__Study text__.
------

Broken Water, Michèle Winstanley’s powerful new play, is an unapologetic expression of motherhood in all its messy permutations from the goriness of fertility and pregnancy to loss.

Nicola Samer skilfully directs three women who face the audience head-on as they smash wide open dangerously romanticised versions of the female experience, exposing motherhood for what it really is: a physically and mentally tortuous journey full of love and anguish. From breaking waters in pregnancy through to mortality in fertility and life-threatening accidents, there’s much pain and laughter condensed into an hour and a half of gripping theatre.

Perhaps the play’s greatest strength is held in the writing, as Winstanley’s witty dialogue hits us hard with direct, unsparing detail. From a mother witnessing the death of a son to a young woman cradling her dead foetus in her hand, no bigger than the size of a “butterbean”, the sentimental stakes run high.

Every aspect of maternal angst is meticulously covered as the women take turns to share snippets of their lives. They come from different backgrounds, generations and experiences. There’s the older Olive (Rosemary Ashe), who is plagued by traumatic images of the past fuelled by perpetual worry that all mothers everywhere feel for their children. A deep pathos imbues Ashe's performance as she draws us in to her world with light-hearted nattering about her charity bought shoes, only to lead us to tragedy with the news of her son's death.

------

__Available data__.
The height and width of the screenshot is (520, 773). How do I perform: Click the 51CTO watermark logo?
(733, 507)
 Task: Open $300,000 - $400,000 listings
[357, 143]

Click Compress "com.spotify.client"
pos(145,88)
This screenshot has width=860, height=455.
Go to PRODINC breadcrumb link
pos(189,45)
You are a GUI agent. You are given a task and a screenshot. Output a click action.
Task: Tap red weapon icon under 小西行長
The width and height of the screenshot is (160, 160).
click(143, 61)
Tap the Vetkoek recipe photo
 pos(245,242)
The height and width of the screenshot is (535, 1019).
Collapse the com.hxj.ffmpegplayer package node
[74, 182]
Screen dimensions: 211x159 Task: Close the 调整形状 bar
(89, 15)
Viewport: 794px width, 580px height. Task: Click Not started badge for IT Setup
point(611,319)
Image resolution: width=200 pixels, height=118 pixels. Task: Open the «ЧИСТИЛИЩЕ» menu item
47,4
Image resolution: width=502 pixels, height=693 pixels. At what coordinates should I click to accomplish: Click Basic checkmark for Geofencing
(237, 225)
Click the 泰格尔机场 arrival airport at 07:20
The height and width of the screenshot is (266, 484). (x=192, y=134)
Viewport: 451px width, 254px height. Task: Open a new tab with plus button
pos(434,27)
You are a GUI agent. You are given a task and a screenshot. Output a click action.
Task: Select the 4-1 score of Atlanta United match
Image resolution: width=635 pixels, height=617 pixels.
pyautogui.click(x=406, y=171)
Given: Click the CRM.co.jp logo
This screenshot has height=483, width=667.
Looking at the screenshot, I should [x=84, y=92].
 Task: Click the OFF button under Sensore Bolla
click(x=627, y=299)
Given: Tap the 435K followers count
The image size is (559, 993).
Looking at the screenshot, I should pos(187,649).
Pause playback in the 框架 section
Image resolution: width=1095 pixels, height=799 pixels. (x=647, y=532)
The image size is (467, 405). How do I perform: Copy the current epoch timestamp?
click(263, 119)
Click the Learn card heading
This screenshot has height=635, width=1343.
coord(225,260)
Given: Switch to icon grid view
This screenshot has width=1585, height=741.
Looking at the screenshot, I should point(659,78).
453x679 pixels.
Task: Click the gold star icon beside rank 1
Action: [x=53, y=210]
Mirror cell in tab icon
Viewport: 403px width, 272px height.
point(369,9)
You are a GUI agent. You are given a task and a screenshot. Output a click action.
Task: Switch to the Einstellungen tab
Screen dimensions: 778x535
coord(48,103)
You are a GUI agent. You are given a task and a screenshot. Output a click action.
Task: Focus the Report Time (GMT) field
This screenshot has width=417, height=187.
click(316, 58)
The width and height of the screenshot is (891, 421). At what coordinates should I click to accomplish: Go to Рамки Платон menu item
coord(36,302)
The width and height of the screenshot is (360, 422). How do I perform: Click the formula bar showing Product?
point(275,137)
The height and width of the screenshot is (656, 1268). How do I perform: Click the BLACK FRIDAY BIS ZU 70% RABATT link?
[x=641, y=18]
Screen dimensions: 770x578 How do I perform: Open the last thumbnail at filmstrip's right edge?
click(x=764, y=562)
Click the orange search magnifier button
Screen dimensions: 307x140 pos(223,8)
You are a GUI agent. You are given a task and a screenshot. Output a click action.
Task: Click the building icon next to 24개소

------

__Your objective__. Continue the review of Broken Water from the point where it stops.

__Reply__.
Then middle-aged Philippa (Miranda's Sarah Hadland) is genuinely funny and acerbic in her observations as she deals with her last child heading off to Edinburgh, leaving her house empty, so ventures on a quest to find new meaning outside of mothering. Patronised during an interview in her former field of publishing, she finds better luck serving coffee in her local park café.

Linda (Naomi Petersen) as the youngest of the trio speaks of the heart-wrenching struggle of trying and failing to conceive. She talks about the fertility trauma breezily, as if we are neighbours over the fence discussing the price of eggs. Linda’s plight is only worsened by unhelpful comments about how she should feel in her pursuit of pregnancy, from strangers in medical corridors to friends. “When you give up trying, you’ll get pregnant,” Linda regales, shrugging her shoulders and arms upwards to the audience, eyes widening in disbelief.

Dramatic pace veers from engaging, witty banter, escalating to hysterical dramatic outpourings. Mostly this works, but sometimes the move from chatty to angry gesticulations is too speedy for the audience to catch up in terms of joining the actors on their emotional journey.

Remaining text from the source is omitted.